▶ **Parts of the exercise**
1. Answer these questions using the forum thread on prefabricated and kit homes:
(a) In how many containers did the Bulgarian company ship the kit house?
(b) How many weeks after ordering did die7 receive the prefab house?
(c) What was the price of die7's 77 sqm house?
2. Find every line in the records that contains the string "agent", matching case exactly, and copy each of those lines.
** BEGIN Article **
# prefabricated/kit homes



## Mr.Mario (Oct 3, 2012)

Hi all. 

Would appreciate any info or pointed in the right direction. 

Im looking for a couple company's in the prefab industry. 

Ive got land fairly large now I want to build something on it.

Thank you in advance  

Mario


----------



## Guest (Jan 17, 2013)

Mr.Mario said:


> Hi all.
> 
> Would appreciate any info or pointed in the right direction.
> 
> ...


I really doubt that exist in Cyprus. The just don't build that way


Anders


----------



## Mr.Mario (Oct 3, 2012)

Vegaanders said:


> I really doubt that exist in Cyprus. The just don't build that way
> 
> Anders


Would you know any developer's websiyes that might help ?


----------



## kimonas (Jul 19, 2008)

We successfully had a house built on our land by a Bulgarian company that shipped over the kit house in three containers and constructed it in 40 working days. There have been some discussions about this on previous threads.

There is quite a lot of ground work to be done, not least provision of services, electricity, water and complying with building regs for the zone in which your land is situated and of course complying with the regulations regarding access (the land has to be fronted by a recognised road - and if this does not exist you'll need to apply and get such a road constructed). All these issues can mount up to quite a hefty commitment.


----------



## Pam n Dave (Jun 11, 2007)

I believe that there are some timber framed properties in Kathikas, but I'm not sure if they are prefabricated. Some concrete prefabricated buildings have been erected near Tsada and in Goudi.

As mentioned by kimonas you may need to import, especially if you want something other that concrete, so extend your search away from Cyprus.


----------



## die7 (Nov 6, 2012)

*prefab*

Not sure what exactly you are looking for, but we live in a prefab house from 
TEU conservices now for 2 years. 
Did the plan on our own, talked about the details with them, ordered the house and got it 6 weeks later. It was put on the concrete base and finished within 2 days. 
Seize is 77sqm, bathroom, kitchen aso included, price: 39000 Euro.
We built a pergola of 35sqm additionally and now we enjoy the freedom of living without neighbours on our own land. In November we installed a cheap logburner whoch kept us perfectly warm in the winter.
We now know what details we should have done better, but for us and our low budget it`s a perfect solution.


----------



## trev1947 (Aug 31, 2009)

Hi Mario.
On the B6 road between Paphos and the airport there is a company who erect American style buildings. I am not interested in this type of building but did notice it on the way to the airport.
I could not tell you the name of the company or give you any idea of prices etc.
However, good luck with your search.

Regards


----------



## PeteandSylv (Sep 24, 2008)

trev1947 said:


> Hi Mario.
> On the B6 road between Paphos and the airport there is a company who erect American style buildings. I am not interested in this type of building but did notice it on the way to the airport.
** END Article **
** BEGIN Information shown **
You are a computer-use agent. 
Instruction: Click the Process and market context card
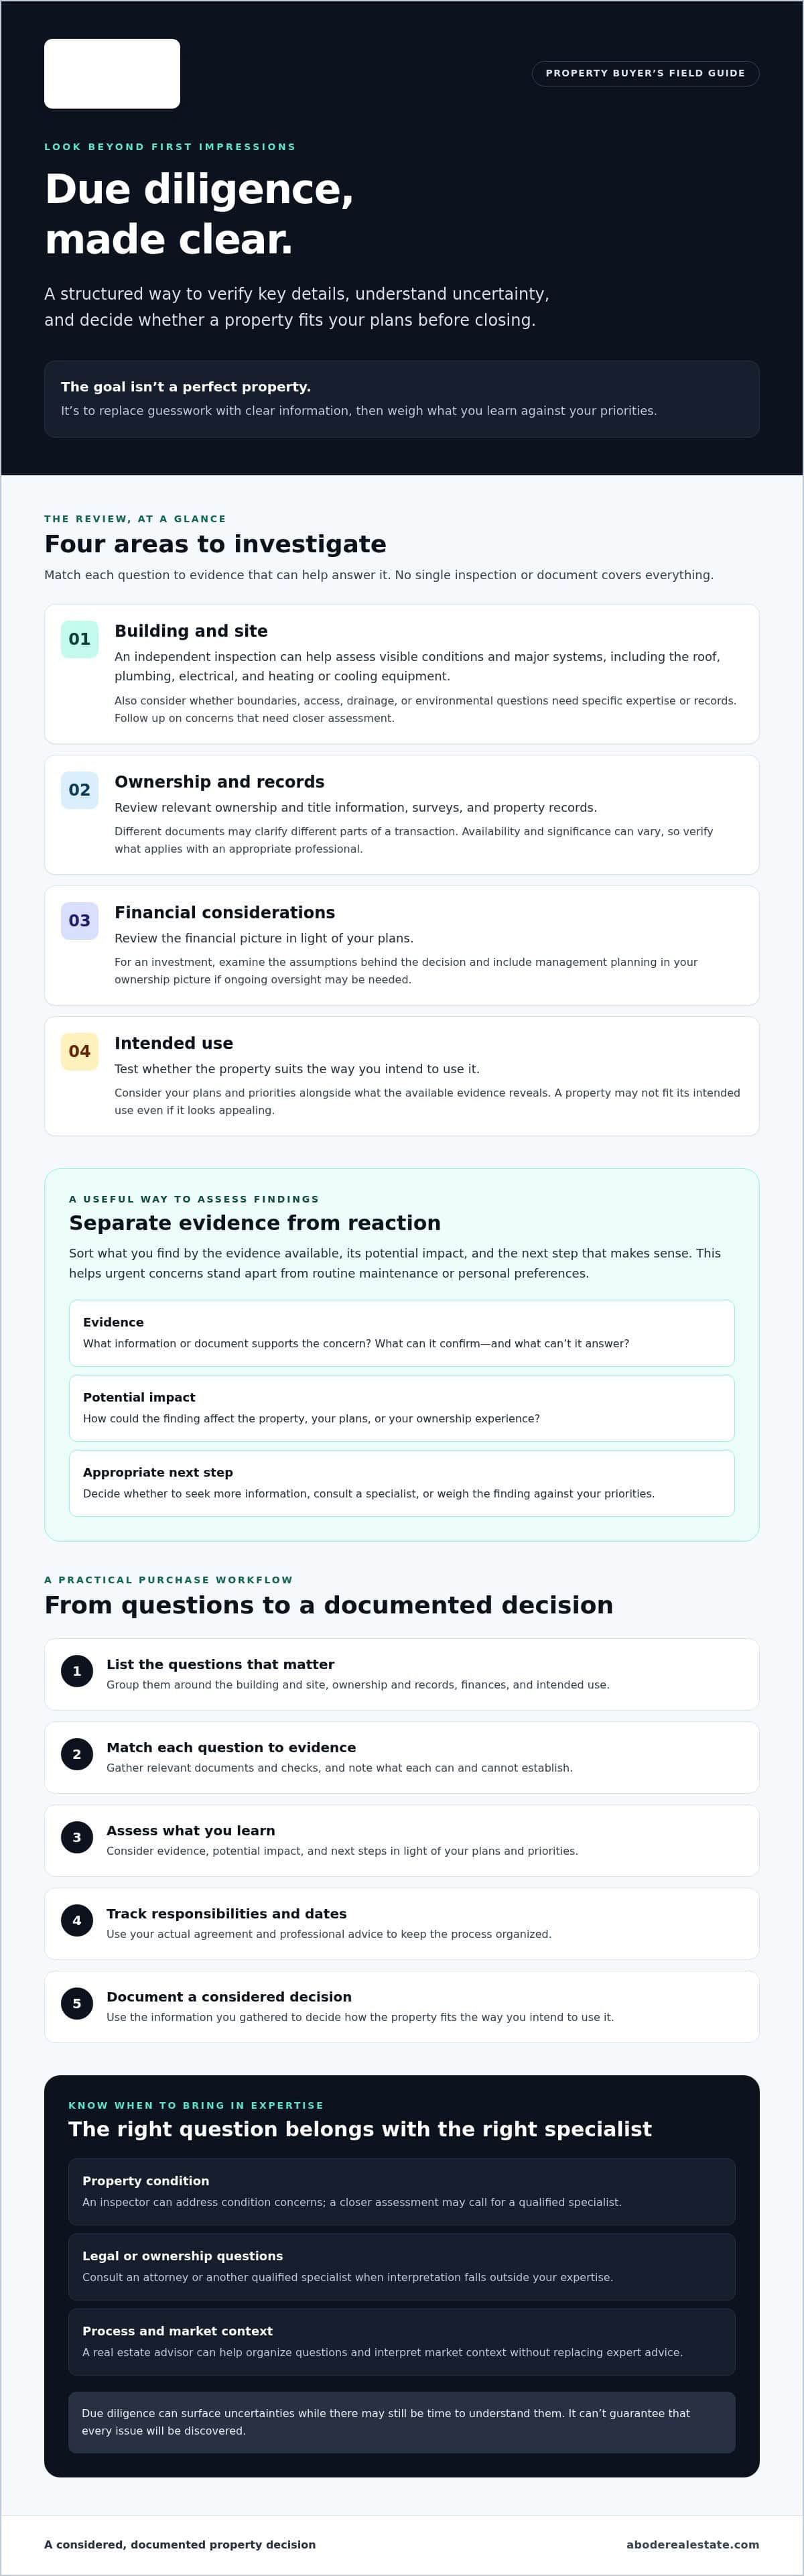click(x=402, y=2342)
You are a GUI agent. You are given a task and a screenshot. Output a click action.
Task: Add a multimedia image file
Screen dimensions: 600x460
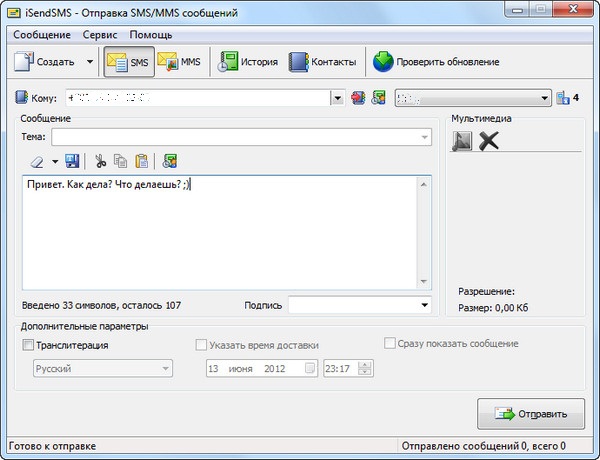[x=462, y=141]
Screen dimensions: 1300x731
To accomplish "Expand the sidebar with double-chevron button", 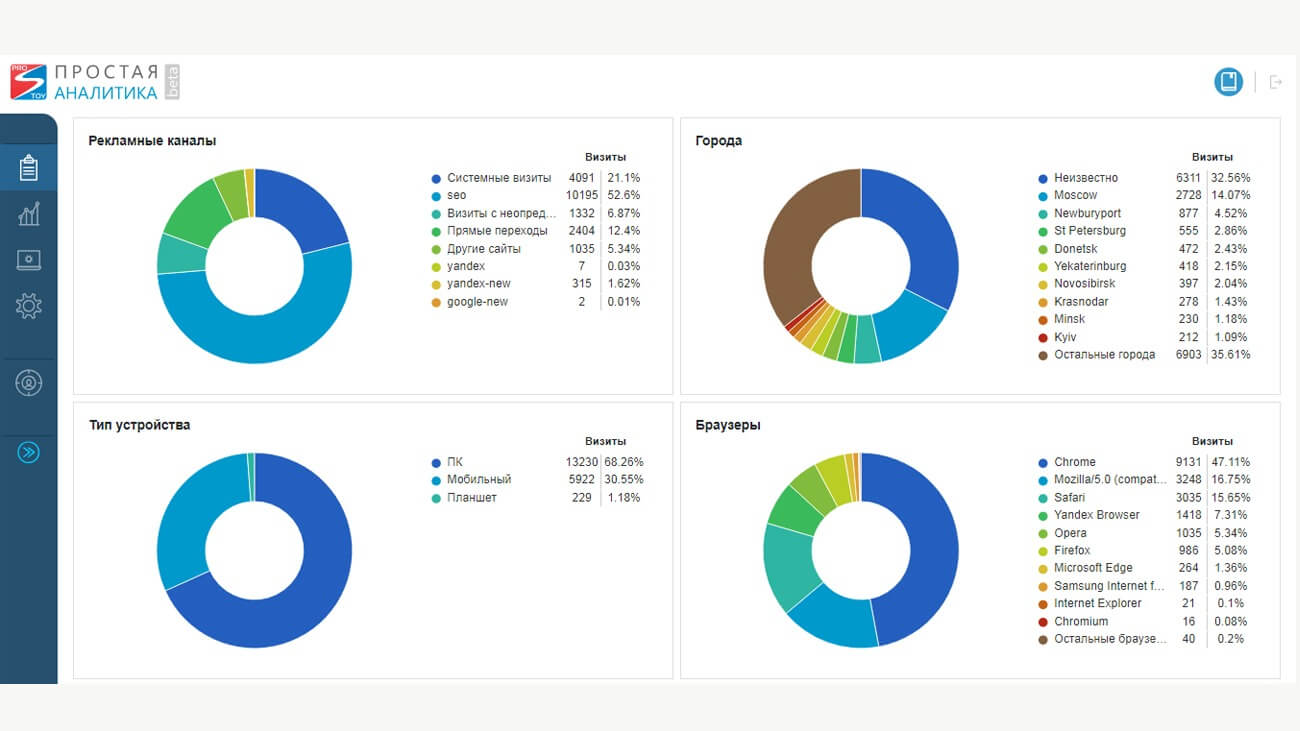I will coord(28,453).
** END Information shown **
▶ **Answers to the exercise**
1.
(a) Three
(b) 6 weeks
(c) 39000 Euro

2.
You are a computer-use agent. 
You are a GUI agent. You are given a task and a screenshot. Output a click action.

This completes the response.